By Coutney Vasquez
Staff Writer
On Tuesday, Jan. 29, Jussie Smollett, one of the stars of the hit Fox television series “Empire,” was viciously attacked in Chicago.
Two men dressed in ski masks allegedly attacked Smollett as he left a restaurant, pouring a chemical substance on him and wrapping a rope around his neck.
According to The Hollywood Reporter, Smollett was hospitalized after the attack, and told police that his attackers yelled homophobic and racial slurs at him.
Smollett, a Santa Rosa native, was born to a Russian/Polish Jewish father and an African-American mother.
After having starred in films such as “The Mighty Ducks” and “North,” Smollett made waves when he came out as homosexual during an interview with Ellen DeGeneres in 2015.
“His attackers yelled pro-‘Make America Great Again’ (MAGA) comments during the attack, such as ‘MAGA country,’” wrote The Hollywood Reporter’s Ryan Parker on Jan. 29.
Days before the alleged attack, Smollett received threatening letters while on the “Empire” set, according to Friday’s CNN article.
Hate crimes such as these must be put to an end.
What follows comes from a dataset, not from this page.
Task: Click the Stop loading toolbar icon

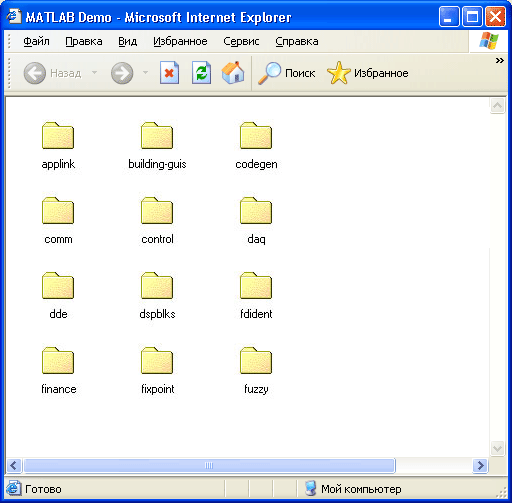Action: click(169, 73)
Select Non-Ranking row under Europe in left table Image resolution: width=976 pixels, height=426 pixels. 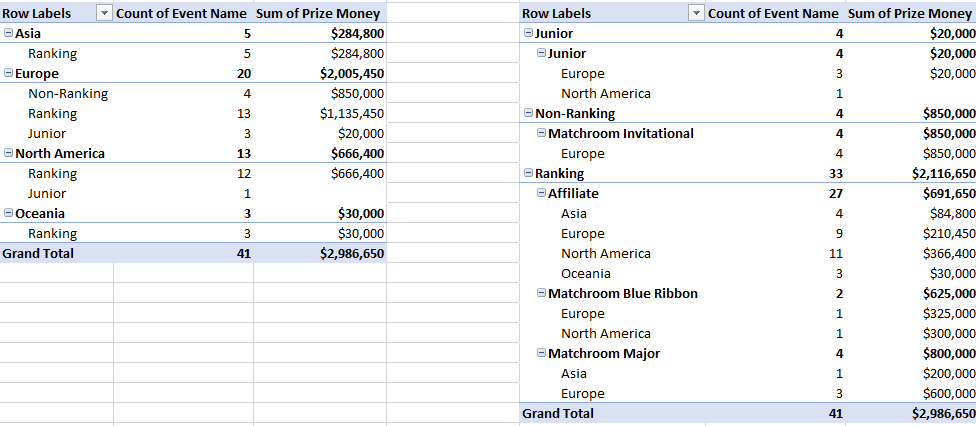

It is unacceptable that crimes like this continue to happen and something needs to be done about it.
In addition, we as a nation must accept the sad reality that hate crimes of this caliber persist, even in the nation’s seemingly most liberal areas.
A similar crime was committed at San Jose State in 2013 when three white students attacked their African American roommate, freshman Donald Williams, Jr.
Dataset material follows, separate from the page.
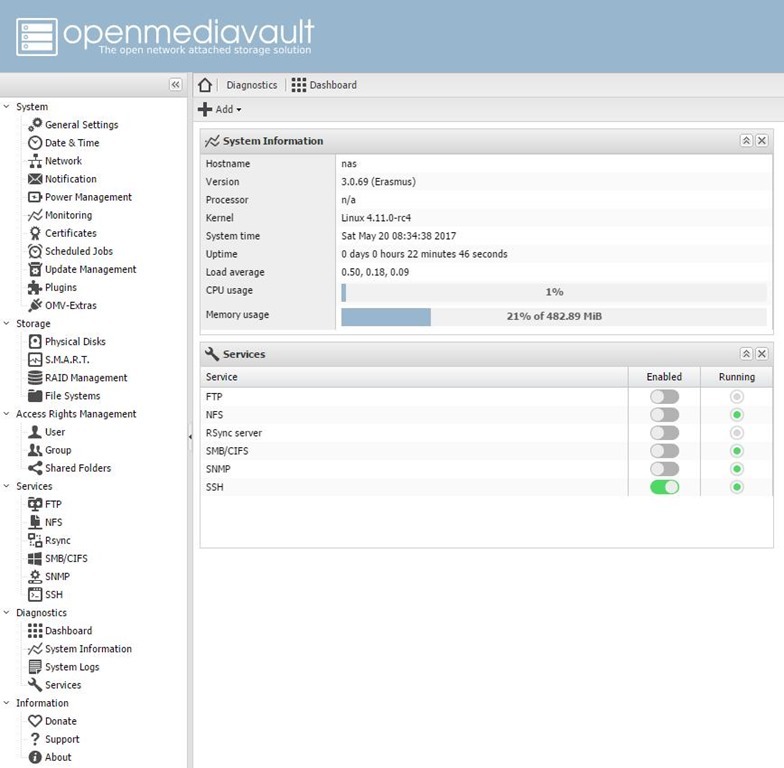Collapse the System Information panel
According to an NBC Bay Area article written in Feb. 2016, the three white students had put a bike lock around Williams’ neck for several minutes, and displayed a confederate flag in their room.
While this was clearly a hate crime against Williams, the students were only charged with misdemeanor battery, and “escaped a conviction on hate crime allegations,” according to NBC Bay Area.
The Williams incident occurred just eight years after African-American SJSU student Gregory Johnson, Jr. was found hung dead in a fraternity with blunt trauma to the head.
However, many believed Johnson’s death was a murder cover-up.
While racism may seem to be an antiquated notion, hate crimes have recently been on the rise.
According to an article written by the NAACP in June 2018, hate crimes increased by 12 percent in 2016.
There have been too many too often, and this must change for America to change for the better.
Just as millions of people around the country have vocalized their support for Smollett in the days since his alleged attack, it’s important that the tragedies surrounding local students such as Williams are met with the same urgency.
Discrimination, hate crimes and mass shootings have no place in today’s society even when we seem more divided than ever.
If we do not put an end to forms of discrimination like these, there will be no hope for our country to improve.